Given that fetchmail can potentially write directly to its own logs, 
there may be a script in /etc/logrotate.d/ for fetchmail. This script 
may be unnecessarily restarting fetchmail, even if the 
fetchmail-specific log file isn't present. If you find a fetchmail 
script in that directory, try moving it elsewhere. (I use a DISABLED/ 
subdirectory for that purpose. logrotate will ignore scripts in 
subdirectories.)


> ...but I couldn't find a log file anywhere...
> I can't figure out how to make fetchmail write to a log other than 
> syslog (and mail.log).  I have tried "set logfile
> /var/log/fetchmail", and that doesn't seem to do anything.

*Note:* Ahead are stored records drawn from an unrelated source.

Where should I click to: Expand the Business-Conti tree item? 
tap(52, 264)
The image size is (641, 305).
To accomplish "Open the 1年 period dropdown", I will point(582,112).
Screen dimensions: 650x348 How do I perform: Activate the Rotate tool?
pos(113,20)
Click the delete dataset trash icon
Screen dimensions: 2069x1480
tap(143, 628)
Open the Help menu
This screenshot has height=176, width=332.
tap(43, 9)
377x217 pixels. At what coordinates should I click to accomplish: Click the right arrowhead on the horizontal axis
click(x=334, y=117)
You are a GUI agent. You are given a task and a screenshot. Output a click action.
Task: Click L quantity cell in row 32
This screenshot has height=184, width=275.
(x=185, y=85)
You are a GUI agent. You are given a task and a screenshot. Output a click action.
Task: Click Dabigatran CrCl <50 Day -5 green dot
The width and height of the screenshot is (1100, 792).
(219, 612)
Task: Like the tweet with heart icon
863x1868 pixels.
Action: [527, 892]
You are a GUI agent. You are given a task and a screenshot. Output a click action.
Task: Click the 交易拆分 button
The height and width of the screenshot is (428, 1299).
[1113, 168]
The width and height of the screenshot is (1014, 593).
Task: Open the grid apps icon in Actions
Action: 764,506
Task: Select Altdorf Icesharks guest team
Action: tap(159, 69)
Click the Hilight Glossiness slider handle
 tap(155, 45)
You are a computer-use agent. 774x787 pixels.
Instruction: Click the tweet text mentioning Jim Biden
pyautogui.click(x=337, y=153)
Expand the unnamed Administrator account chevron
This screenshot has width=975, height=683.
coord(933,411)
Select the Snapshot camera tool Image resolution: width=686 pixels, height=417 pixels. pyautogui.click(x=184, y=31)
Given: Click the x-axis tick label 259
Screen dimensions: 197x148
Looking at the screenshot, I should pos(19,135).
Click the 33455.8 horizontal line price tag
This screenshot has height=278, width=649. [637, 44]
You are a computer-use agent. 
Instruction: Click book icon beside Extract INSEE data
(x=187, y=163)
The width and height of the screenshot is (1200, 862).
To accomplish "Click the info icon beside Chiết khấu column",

I'm not sure how you specify a log file in the conf file either, but 
this FAQ entry:

http://fetchmail.berlios.de/fetchmail-FAQ.html#O1

mentions a --logfile command line option. More importantly, it explains 
that fetchmail will only write to the file if it already exists. So what 
you tried may have worked if you had 'touch'ed the file prior to 
restarting fetchmail.

Unless you prefer to have fetchmail log to its own file, you might as 
well stick with using syslog, as either way it won't help your restart 
problem.


> As far as what cron says about what it's doing when, it does send a 
> mail, but only when there are errors.  So this morning at 6:30, I had
> one mail from man-db saying that a man page had a dangling link, but
> nothing from logrotate or sysklogd.

logrotate is notorious for providing poor diagnostics (see the string of 
bug reports in the Debian bug tracker). It can be tough to diagnose 
intermittent problems that occur in scripts ran by logrotate. Sometimes 
you can find them by running logrotate directly, optionally with the 
--debug switch.

One of the complications is that the logrotate scripts often redirect 
errors to /dev/null to prevent generating clutter from routine status 
messages. So you'll want to examine any suspect logrotate scripts and 
remove such redirection temporarily.

Also, on Debian systems, you'll find that some daemons are restarted in 
logrotate scripts by directly invoking the binary or directly invoking 
the init script, but they ought to be restarted using invoke-rc.d(8). It 
provides a --quiet option, to suppress error text, but still returns 
status codes. Eventually the logrotate scripts will get updated, but you 
might want to update the script yourself.

  -Tom

-- 
Tom Metro
Venture Logic, Newton, MA, USA
"Enterprise solutions through open source."